_Supplied text:_
Mitchell Geere: So us as Instacart, the role we play is really that, it's that we're that touch point between the grocer, or the grocery store and the consumer. And so how the shopper kind of shows up at the consumer store with the bags and hat and saying, "Here's the groceries that you've got." What's in those bags is everything that you ordered in those bags. All those kinds of things adds to the experience of Instacart. That person, that individual that comes to your door, really is showing up as Instacart, in a way, right? Just even though we've set up the marketplace the way it is, as most efficient and makes sense for everyone, ultimately that's how we're perceived, right? Whether it's true or not. And so we're very mindful of that.
A lot of what we're doing right now is making sure that the shoppers have what they need to be able to shop [inaudible 00:14:55] and what they need to be able to represent the company in a way that makes sense for longevity in that.
Carl Smith: So when you first came in, I'm just curious, how did you get your feet under you? Did you try to do ... I understand what you were saying about, I mean you got immersed. But were you trying to do an audit of what were the easiest things for you to fix and get some big wins? Like how did you approach it? Because it seems like there's so many things you could have looked at.

_Information supplied:_
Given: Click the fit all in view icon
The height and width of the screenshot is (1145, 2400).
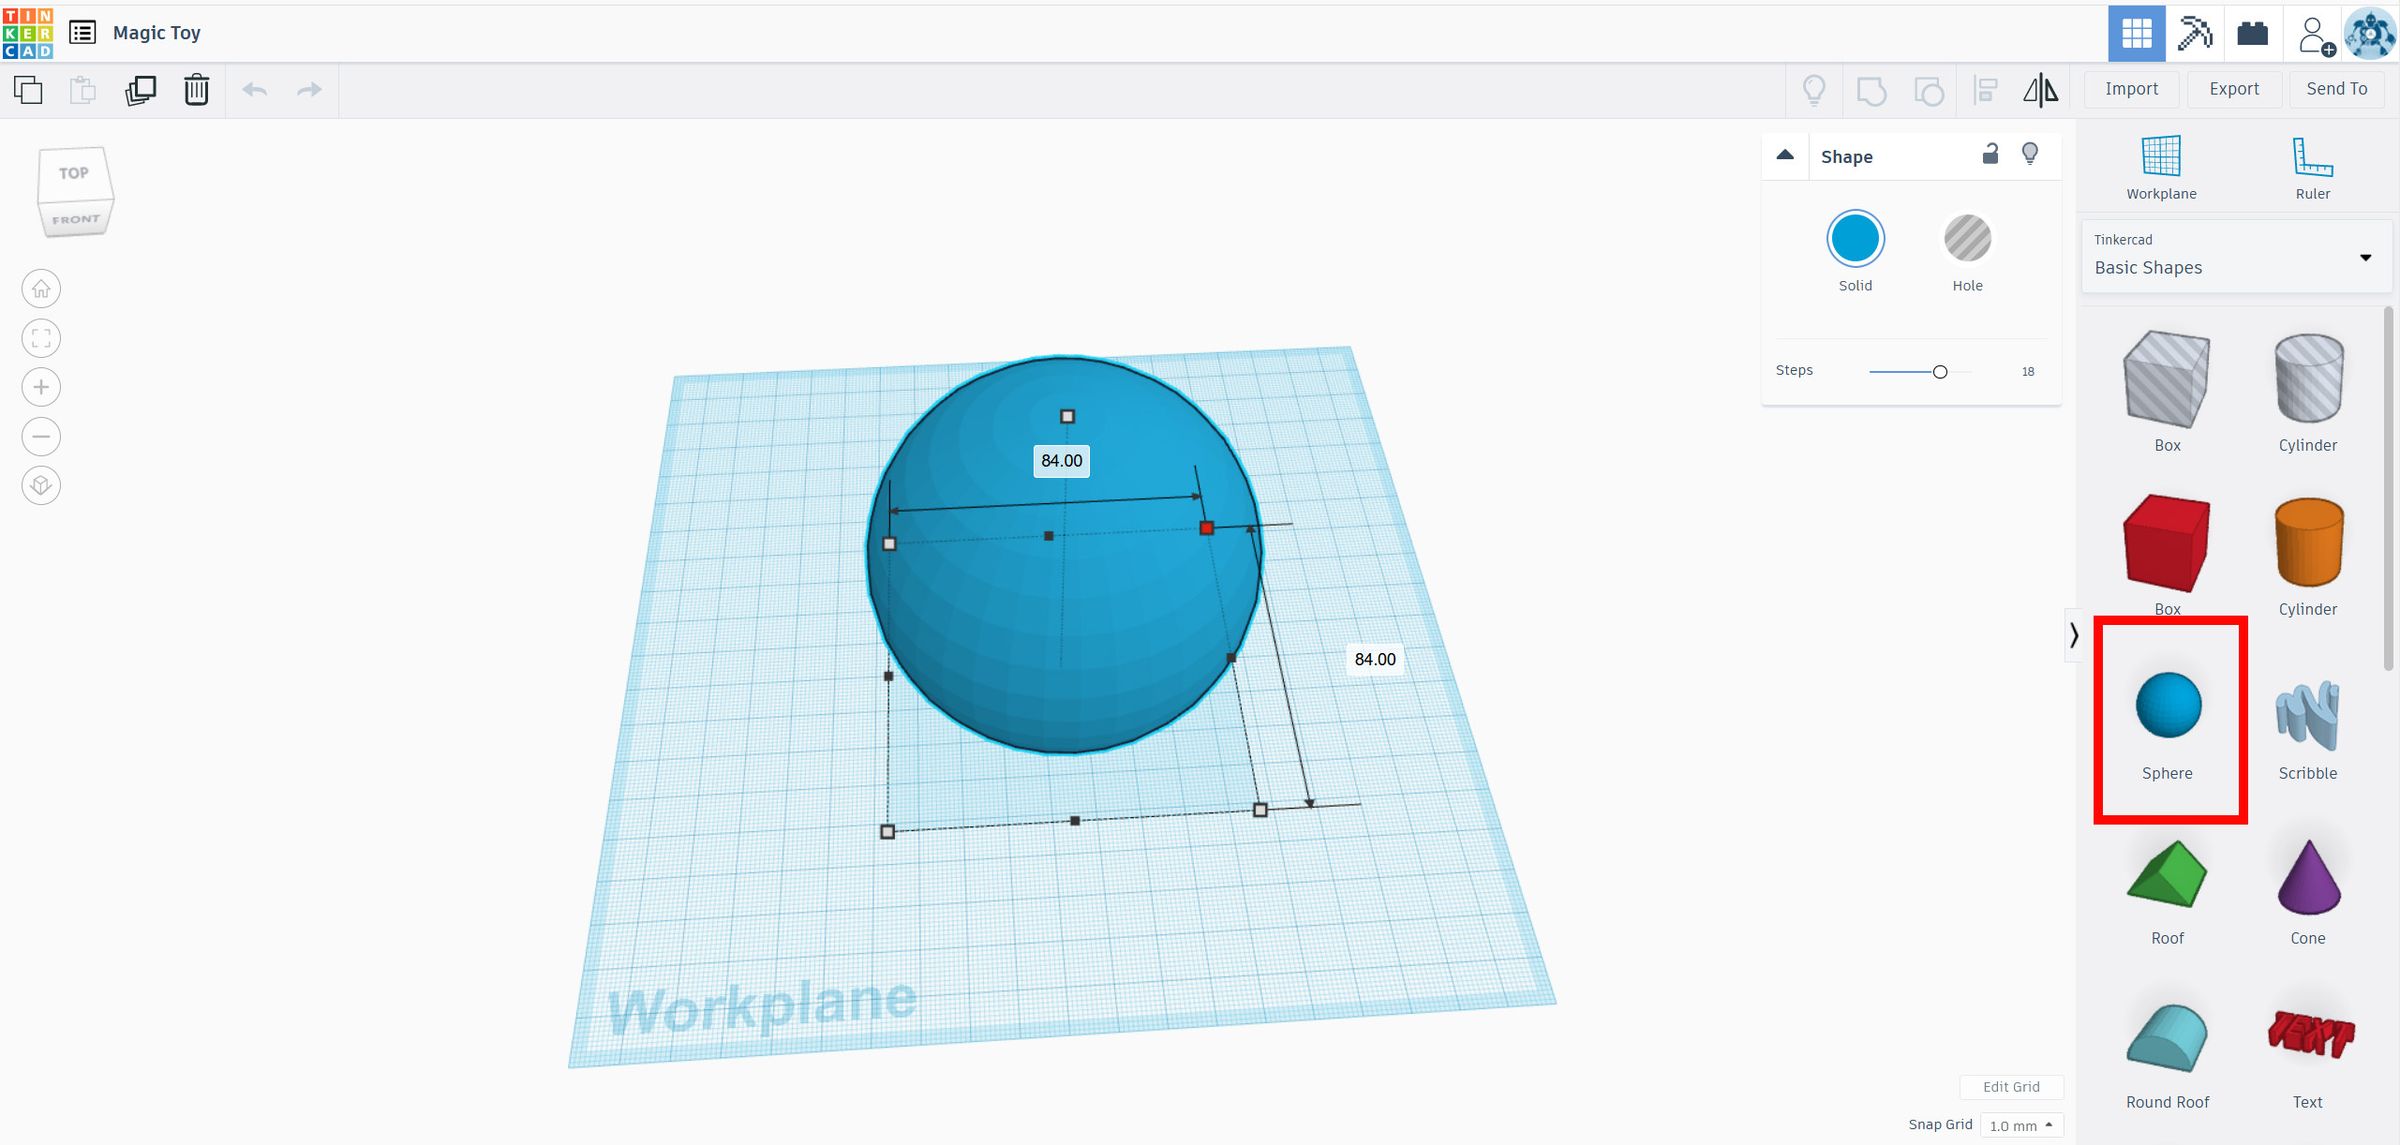Looking at the screenshot, I should click(41, 338).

_Written tasks:_
(A) In the Instacart interview transcript, what role does Mitchell Geere say Instacart plays?
(B) Please carry on the Instacart interview transcript from its last sentence with Mitchell Geere's reply.

_Response list:_
(A) Instacart is the touch point between the grocer, or grocery store, and the consumer.

(B)
Mitchell Geere: Yeah. I mean it really started with research. So when I started, we had a super small research team. It was pretty much a research team of one, a woman called Heather Young, she's actually really amazing. She was utilized for a lot of small little tasks here and there. And so my advice to her initially was, "Pick something gnarly, pick one big thing, and just go deeper in that. Just ignore all these small other things and just go deeper in that." Because she was thinking about, "How can I have an impact in the business?" The advice essentially, "Say no to things and say yes to things that matter." And that's a risk in some ways, right? People think, "Well, does this really matter?" And so she did. So she dove deep on shopper communication and shopper access to work and all those kinds of things. Because that seemed to be where pain was, right? If you go on Twitter, you'll see that people aren't necessarily happy with us.
Carl Smith: Yeah.
Mitchell Geere: And so she dove deep into that and unraveled a whole bunch of stuff that we realized was not ideal. And so it got this whole sort of thing flowing where we started digging even deeper into that. Now it's massive projects that we're unearthing and realizing that it's not just about the website and the app and how consumers show up, but it really is about how shoppers show up. Those are our touch points, right, in the market. So now we're super mindful of that. We're super mindful of making sure that any change that comes down the pike that shoppers are aware of it and there are no more surprises and things like that. Yeah, so it really started with research. Really started with speaking to users. Which I think is the ultimate sort of gift of design is that you go out and try and speak to customers, to users, to people who these things really impact and you reflect back to the organization so we can align with them.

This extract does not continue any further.